The American Civil Liberties Union, representing immigration groups and individuals, called it an “unprecedented policy that fundamentally changed the nation’s asylum system, contrary to Congress’s design and the United States’ treaty obligations.”
After the ruling, ACLU lawyer Judy Rabinovitz said in a statement: “The Court of Appeals unequivocally declared this policy to be illegal. The Supreme Court should as well. Asylum seekers face grave danger and irreversible harm every day this depraved policy remains in effect.”
A spokeswoman for the Justice Department said the administration was “gratified” by the court’s action.
“The Migrant Protection Protocols, implemented pursuant to express authority granted by Congress decades ago, have been critical to restoring the government’s ability to manage the Southwest border and to work cooperatively with the Mexican government to address illegal immigration,” the department’s statement said.
The 9th Circuit panel last month said implementation of the policy should be halted in California and Arizona, states within the court’s authority. The order would not have affected the other border states, New Mexico and Texas.
Judges William A. Fletcher and Richard A. Paez, both appointed by President Bill Clinton, agreed with a lower-court judge in California that MPP probably violated federal immigration law by ousting undocumented asylum seekers who should be allowed to apply for protection in the United States.
The judges also said the program probably violated the administration’s “non-refoulement” obligations under international and domestic law, which prohibit the government from sending people to countries where they face danger.
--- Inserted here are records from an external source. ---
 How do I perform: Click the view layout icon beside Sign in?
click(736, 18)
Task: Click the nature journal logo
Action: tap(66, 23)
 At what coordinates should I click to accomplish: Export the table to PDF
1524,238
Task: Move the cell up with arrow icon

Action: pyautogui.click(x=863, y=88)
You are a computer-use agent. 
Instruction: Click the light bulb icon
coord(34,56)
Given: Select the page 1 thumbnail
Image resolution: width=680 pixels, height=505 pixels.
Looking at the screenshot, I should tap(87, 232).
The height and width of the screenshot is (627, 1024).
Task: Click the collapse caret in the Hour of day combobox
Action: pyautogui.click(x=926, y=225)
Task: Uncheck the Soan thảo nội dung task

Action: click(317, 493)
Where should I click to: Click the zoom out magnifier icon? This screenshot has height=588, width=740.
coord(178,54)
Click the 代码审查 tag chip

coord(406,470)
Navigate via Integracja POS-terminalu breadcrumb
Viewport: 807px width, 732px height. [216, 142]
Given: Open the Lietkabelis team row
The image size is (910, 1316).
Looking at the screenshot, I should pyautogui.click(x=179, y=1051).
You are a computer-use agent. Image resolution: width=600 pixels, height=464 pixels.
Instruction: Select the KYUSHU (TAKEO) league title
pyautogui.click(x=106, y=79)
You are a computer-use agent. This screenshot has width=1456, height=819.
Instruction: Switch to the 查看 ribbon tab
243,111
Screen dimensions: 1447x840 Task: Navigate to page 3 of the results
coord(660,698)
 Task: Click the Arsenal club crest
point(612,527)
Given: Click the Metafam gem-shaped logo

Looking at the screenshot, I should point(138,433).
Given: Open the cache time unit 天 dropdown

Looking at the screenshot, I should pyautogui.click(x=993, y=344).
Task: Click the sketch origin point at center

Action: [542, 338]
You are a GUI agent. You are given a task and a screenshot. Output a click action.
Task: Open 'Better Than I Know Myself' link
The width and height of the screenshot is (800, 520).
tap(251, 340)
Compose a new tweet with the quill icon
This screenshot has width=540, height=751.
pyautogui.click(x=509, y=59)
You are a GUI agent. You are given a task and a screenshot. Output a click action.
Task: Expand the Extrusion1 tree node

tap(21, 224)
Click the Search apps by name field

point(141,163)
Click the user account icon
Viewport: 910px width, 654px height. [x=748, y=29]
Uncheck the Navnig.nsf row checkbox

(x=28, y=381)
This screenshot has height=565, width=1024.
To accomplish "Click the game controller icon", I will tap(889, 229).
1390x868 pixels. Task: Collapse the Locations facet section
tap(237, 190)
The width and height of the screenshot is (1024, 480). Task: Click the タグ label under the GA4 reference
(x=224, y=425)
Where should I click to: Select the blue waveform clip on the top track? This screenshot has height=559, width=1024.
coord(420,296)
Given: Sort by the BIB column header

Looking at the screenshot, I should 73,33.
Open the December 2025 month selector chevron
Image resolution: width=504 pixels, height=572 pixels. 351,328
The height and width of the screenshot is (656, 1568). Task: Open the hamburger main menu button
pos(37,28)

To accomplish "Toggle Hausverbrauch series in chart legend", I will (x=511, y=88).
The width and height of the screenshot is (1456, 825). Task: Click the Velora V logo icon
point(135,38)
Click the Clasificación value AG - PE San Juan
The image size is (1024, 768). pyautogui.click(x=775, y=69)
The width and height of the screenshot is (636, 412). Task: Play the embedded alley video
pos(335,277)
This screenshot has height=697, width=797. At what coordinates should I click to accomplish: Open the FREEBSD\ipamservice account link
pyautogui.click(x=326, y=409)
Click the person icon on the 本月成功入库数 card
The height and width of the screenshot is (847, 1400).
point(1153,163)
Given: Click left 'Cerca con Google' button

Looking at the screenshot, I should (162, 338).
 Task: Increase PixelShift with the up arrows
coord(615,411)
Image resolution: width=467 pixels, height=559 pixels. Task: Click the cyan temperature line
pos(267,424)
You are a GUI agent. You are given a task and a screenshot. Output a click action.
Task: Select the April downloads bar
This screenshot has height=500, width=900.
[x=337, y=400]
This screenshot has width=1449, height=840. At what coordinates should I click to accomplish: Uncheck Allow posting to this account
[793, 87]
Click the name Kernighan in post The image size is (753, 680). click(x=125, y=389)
The 57-page ruling cited asylum seekers who feared kidnapping, threats and violence in Mexico.
“There is a significant likelihood that the individual plaintiffs will suffer irreparable harm if the MPP is not enjoined,” Fletcher wrote in the opinion. “Uncontested evidence in the record establishes that non-Mexicans returned to Mexico under the MPP risk substantial harm, even death, while they await adjudication of their applications for asylum.”
Judge Ferdinand F. Fernandez, a President George H.W. Bush appointee, dissented, arguing that the panel should have adhered to a prior appeals court decision that allowed MPP to take effect.
The MPP issue could return to the Supreme Court for a decision on whether it violates federal statutes.
The court’s action marks another case in which the Trump administration has asked the high court to immediately intervene after an adverse ruling from a regional appeals court.
The court on a 5-to-4 vote in January allowed the administration to begin implementing new “wealth test” rules making it easier to deny immigrants residency or admission to the United States because they have used or might use public-assistance programs.
In a follow-up case, Sotomayor showed her impatience with the administration’s practice of bypassing usual judicial procedure to get the issue quickly to the high court.
“Claiming one emergency after another, the Government has recently sought stays in an unprecedented number of cases, demanding immediate attention and consuming limited court resources in each” she wrote in a solo opinion. “And with each successive application, of course, its cries of urgency ring increasingly hollow.”
Maria Sacchetti contributed to this report.